F. Een eventueel tekort in het BTW-compensatiefonds dat ontstaat door een voorcalculatorisch te laag vastgesteld vereveningspercentage, komt in eerste instantie ten laste van het fonds. Dit wordt verrekend door in volgende jaren een gecorrigeerd vereveningspercentage toe te passen.

G. De duur en omvang van de onderbandbreedte voor gemeenten voor de periode na 2005 wordt, op basis van de ervaringen van de eerste twee jaren, besproken in het bestuurlijk voorjaarsoverleg van 2005.

H. De buitenlandse BTW in het jaar van invoering wordt betrokken in de uitname uit het gemeentefonds en het provinciefonds. De groei van de buitenlandse BTW komt voor rekening van het Rijk (hiervoor wordt dus niet gewerkt met een vereveningspercentage). Om inzicht te krijgen in deze post, wordt deze door de provincies en gemeenten afzonderlijk geadministreerd (in elk geval in de eerste jaren).

I. De stortingen in het BTW-compensatiefonds door het Rijk voor de extra BTW-opbrengsten, wordt niet gekort voor de extra EU-afdracht. Het Rijk neemt dit dus voor zijn rekening.

J. De ontwikkeling van het BTW-compensatiefonds, met name in relatie met de accresontwikkeling, in de eerste jaren wordt nauwgezet gevolgd (monitor). De monitor en het onderhoud van het BTW-compensatiefonds wordt uiteindelijk ingepast in het periodiek onderhoud van het gemeentefonds en het provinciefonds.

K. Ten aanzien van specifieke uitkeringen geldt de afspraak dat de bestaande specifieke uitkeringen inclusief BTW uitbetaald blijven worden en dat nieuwe uitkeringen netto worden toegekend. Dit uitgangspunt zal geconcretiseerd worden in nadere richtlijnen. Hierover vindt ruim voor de inwerkingtreding van het BTW-compensatiefonds nader overleg plaats tussen Rijk, VNG en IPO. Deze ontwikkeling van de specifieke uitkeringen zal, mede bezien in het licht van de opgestelde richtlijnen, worden betrokken in de monitor van het BTW-compensatiefonds.

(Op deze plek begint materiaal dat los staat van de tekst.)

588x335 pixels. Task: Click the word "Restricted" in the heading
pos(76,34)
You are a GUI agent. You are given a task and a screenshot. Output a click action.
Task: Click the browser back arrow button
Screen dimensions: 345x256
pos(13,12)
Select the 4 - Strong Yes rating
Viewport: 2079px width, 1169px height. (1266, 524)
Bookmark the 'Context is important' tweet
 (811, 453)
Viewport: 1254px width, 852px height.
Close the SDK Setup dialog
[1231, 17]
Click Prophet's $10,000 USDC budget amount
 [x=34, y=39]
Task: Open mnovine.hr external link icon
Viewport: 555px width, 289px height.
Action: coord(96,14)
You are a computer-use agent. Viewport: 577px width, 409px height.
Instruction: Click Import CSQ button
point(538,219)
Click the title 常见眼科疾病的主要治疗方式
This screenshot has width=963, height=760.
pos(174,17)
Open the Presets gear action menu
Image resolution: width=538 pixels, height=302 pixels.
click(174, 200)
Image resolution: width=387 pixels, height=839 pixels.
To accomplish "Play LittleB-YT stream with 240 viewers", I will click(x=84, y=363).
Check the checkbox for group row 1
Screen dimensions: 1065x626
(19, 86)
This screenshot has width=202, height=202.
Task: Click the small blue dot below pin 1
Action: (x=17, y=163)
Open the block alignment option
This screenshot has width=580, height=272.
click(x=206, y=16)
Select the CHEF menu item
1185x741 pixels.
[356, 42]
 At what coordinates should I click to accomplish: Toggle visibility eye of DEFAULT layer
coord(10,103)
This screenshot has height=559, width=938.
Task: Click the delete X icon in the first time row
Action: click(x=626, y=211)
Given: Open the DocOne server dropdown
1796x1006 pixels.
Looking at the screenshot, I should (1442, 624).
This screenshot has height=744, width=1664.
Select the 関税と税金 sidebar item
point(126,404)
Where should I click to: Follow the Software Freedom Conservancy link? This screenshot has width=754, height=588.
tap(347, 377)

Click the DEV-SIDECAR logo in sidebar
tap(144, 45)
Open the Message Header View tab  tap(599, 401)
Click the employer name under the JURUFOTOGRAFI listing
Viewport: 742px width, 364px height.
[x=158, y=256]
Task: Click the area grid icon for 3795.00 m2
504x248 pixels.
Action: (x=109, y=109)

L. Over het onderhoud van het BTW-compensatiefonds zelf worden ruim voor de inwerkingtreding van het fonds nadere richtlijnen geformuleerd. Daarbij gaat het bijvoorbeeld om mogelijke toekomstige aanpassingen van de uitname gevolg van wijzigingen in de omvang van het gemeentefonds en het provinciefonds (bijvoorbeeld wijzigingen in het BTW-tarief of substantiële taakmutaties op BTW-relevante taakgebieden). Daartoe vindt nader overleg plaats tussen het Rijk, VNG en IPO.

Begeleiding van de invoering

A. Er worden eind 2001 regionale voorlichtingsbijeenkomsten gehouden, die in samenwerking tussen Rijk, VNG en IPO worden opgezet, waarbij gemeenten en provincies voorgelicht worden over het BTW-compensatiefonds en waar zij terecht kunnen met vragen over (de invoering van) het fonds. Hierbij treden een tiental gemeenten en provincies op als gastgever.

B. Op iedere bevoegde Belastingeenheid wordt een contactpersoon aangewezen voor gemeenten en provincies, van het 4e kwartaal 2001 tot en met het 1e kwartaal 2002. Met de contactpersoon kan een afspraak worden gemaakt voor voorlichting op maat gericht op de administratieve verplichtingen en het maken van afspraken over bijvoorbeeld splitsingsmethoden bij gemengde kosten.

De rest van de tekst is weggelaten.